In the one-room apartment he shares with his wife and one-year-old son a few blocks from the Teatro Trono center, Analoca has a suitcase and boxes jammed with circus gear -- a multitude of glittery and satiny outfits he's made himself, special balloons and a pump to make balloon animals, a unicycle and a collection of pins, balls and other toys. He first picked up circus techniques from a French instructor visiting Teatro Trono, and then doggedly continued to teach himself the art of circus by studying video tapes from around the world, ranging from campy 1970s fare to modern works by Cirque du Soleil. He has been on local television himself doing performances and workshops at the Arcoiris (Rainbow) center for street youth. When he puts this video on the black and white T.V., his son stops what he is doing and stares at it entranced.

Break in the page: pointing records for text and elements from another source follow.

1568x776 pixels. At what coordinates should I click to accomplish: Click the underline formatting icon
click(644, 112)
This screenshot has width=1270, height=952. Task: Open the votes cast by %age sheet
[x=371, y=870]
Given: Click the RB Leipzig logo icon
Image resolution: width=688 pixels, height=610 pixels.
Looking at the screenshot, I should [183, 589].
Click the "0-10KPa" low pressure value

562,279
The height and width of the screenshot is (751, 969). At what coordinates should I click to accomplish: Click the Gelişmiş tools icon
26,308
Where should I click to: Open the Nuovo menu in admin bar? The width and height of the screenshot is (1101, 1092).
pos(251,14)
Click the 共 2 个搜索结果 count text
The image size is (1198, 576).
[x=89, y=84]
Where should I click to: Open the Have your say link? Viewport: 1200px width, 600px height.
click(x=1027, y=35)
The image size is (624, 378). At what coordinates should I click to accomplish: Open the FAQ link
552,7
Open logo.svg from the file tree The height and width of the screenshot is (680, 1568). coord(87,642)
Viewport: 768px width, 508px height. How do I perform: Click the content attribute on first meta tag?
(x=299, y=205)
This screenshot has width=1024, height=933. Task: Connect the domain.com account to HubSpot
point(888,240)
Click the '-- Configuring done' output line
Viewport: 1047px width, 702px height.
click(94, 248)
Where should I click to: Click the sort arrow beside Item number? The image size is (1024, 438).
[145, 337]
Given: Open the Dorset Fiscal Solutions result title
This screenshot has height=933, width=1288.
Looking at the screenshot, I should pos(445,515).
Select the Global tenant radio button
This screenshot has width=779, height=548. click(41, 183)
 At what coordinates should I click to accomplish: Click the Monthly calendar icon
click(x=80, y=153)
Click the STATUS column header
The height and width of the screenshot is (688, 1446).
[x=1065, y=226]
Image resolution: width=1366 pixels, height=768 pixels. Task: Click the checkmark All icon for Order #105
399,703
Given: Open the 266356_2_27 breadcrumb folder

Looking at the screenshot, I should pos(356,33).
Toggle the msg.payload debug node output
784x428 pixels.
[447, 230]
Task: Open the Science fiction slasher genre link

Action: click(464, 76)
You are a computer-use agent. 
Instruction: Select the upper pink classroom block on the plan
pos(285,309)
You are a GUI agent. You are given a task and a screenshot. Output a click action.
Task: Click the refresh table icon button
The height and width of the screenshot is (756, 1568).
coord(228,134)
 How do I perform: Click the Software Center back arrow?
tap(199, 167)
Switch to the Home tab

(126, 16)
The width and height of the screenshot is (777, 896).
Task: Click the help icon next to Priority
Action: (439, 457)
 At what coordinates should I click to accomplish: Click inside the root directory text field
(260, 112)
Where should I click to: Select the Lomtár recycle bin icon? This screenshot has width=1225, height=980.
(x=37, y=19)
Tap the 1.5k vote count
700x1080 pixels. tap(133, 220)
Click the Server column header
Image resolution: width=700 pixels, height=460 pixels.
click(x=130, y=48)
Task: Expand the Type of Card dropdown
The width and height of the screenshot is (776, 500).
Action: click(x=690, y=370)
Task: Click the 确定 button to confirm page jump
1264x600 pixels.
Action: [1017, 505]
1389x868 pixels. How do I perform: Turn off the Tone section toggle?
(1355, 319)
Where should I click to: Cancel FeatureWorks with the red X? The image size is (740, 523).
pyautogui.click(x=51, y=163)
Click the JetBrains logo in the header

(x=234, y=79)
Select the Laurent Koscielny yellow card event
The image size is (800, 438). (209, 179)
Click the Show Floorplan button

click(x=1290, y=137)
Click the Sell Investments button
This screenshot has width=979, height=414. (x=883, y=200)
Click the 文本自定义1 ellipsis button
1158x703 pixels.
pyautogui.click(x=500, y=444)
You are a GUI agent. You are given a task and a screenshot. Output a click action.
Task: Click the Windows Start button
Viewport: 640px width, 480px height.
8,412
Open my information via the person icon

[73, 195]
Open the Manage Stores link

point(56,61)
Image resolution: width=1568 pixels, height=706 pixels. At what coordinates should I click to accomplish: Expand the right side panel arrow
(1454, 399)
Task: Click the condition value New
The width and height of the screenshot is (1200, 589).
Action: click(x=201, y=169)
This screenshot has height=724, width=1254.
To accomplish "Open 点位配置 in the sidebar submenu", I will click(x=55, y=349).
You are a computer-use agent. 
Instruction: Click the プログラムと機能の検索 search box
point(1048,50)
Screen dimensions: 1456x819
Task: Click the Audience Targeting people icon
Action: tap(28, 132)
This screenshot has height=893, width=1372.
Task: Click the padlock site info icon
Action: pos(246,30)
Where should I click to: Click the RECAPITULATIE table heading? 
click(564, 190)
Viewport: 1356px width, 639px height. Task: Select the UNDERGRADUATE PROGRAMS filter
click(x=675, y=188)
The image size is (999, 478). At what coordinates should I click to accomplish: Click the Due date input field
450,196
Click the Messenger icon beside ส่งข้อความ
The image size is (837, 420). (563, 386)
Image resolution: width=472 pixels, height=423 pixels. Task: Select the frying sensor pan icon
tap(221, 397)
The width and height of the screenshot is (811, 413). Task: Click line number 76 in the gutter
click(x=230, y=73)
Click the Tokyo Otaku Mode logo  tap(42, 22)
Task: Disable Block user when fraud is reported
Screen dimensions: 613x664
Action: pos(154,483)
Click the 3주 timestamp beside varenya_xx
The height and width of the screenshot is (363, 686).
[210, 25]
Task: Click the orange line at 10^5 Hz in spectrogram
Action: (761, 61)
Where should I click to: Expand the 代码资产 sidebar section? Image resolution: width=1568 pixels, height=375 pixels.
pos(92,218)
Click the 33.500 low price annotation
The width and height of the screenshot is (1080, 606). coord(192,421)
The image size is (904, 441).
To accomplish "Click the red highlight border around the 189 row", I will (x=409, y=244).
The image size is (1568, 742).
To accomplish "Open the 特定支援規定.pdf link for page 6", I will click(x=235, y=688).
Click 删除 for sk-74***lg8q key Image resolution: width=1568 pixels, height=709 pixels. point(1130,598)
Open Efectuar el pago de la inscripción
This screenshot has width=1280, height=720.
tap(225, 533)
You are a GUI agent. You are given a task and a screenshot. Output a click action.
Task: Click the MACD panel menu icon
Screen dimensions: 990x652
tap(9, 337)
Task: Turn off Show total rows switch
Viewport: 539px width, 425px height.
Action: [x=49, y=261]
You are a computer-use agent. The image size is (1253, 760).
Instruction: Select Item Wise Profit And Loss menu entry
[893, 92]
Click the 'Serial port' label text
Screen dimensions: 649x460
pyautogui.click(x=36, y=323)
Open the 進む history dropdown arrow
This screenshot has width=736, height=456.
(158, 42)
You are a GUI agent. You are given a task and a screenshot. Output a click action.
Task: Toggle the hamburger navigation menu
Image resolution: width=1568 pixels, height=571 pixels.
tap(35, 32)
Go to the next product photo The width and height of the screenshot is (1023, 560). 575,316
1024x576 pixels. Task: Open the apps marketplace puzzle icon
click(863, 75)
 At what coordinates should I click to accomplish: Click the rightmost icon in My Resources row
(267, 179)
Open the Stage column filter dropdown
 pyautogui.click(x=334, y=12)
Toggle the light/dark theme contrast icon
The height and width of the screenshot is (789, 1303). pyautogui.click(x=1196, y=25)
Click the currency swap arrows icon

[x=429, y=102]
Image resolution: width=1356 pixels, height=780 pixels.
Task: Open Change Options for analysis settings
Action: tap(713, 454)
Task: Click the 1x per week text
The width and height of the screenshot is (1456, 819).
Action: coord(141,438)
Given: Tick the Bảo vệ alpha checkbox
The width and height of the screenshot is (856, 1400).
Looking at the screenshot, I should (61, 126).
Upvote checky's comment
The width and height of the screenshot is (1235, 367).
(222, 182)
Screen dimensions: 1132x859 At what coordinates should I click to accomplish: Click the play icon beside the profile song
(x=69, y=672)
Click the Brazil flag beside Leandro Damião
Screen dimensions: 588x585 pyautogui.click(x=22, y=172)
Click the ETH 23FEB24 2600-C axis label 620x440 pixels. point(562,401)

Though he likes working with Teatro Trono, Analoca longs to start his own circus school for marginalized youth in El Alto.
"That would be a great thing for the kids and for Bolivia, because there aren't really any circus schools in Bolivia," he notes. He said there are several traveling family circuses, but they are the old-fashioned type with animals and sensational acts. He prefers the Cirque du Soleil model which eschews animals and slapstick violence in favor of artistry and acrobatics.
"Circus is an option for making a living, and it's a way to motivate you and open your mind," he said while balancing a unicycle on his lap in a crowded mini-bus on the way to Ciudad del Nino, the La Paz orphanage where he lived for eight years as a child and now teaches circus classes. "In a normal life you're born, go to school, to university if you're lucky, start working in an office. Circus offers a different kind of life. You get to travel, perform, meet different types of people."
At Ciudad del Nino, a beautiful complex of dormitories, classrooms, gardens and even pig pens on a eucalyptus-lined hillside overlooking La Paz, it is evident he is taking the first step in opening a new world for some of the boys who live there. At Ciudad del Nino, a Catholic-run institution funded by the government and several foreign embassies, boys age five and older who are orphans or whose families can no longer take care of them learn trade skills and run small for-profit enterprises including a metal workshop and bakery. During one of his Sunday visits, Analoca plays a video of Cirque du Soleil's "Dralion" for about 30 boys, who sit mesmerized by the fantastic gymnastics and tricks of the performers. The second Analoca turns the video off, the boys swarm over to the buffet of circus equipment which he has laid out in the corner.
Moments later, they are off in a cloud of tossed and dropped hyper-color rings, rubber pins, tennis balls, scarves, big yellow flags and plastic Chinese plates. The pink unicycle draws a rotating crowd in the corner, where no one seems able to launch it without the help of the wall. Manuel, 9, with a runny nose and a scar on his face, moves from one piece of equipment to another seemingly intent on mastering them all. Miguel, also 9, spends the whole time with a yellow Chinese plate, grinning widely as he learns new moves, tossing it in the air and passing it under his leg. Sixteen-year-old Rodolfo, freckle-faced and one of the biggest kids there, is shy at first but then gets wrapped up in the challenge of balancing and twirling sticks.
Analoca hits play on a boombox he has schlepped across the city along with the unicycle and other toys. Soaring, almost operatic music with the refrain "Alegria" ("Happiness") comes out, creating a transcendental scene where any thought of poverty or loneliness is lost in the smiles and laughter of the boys and the flying colors of the circus.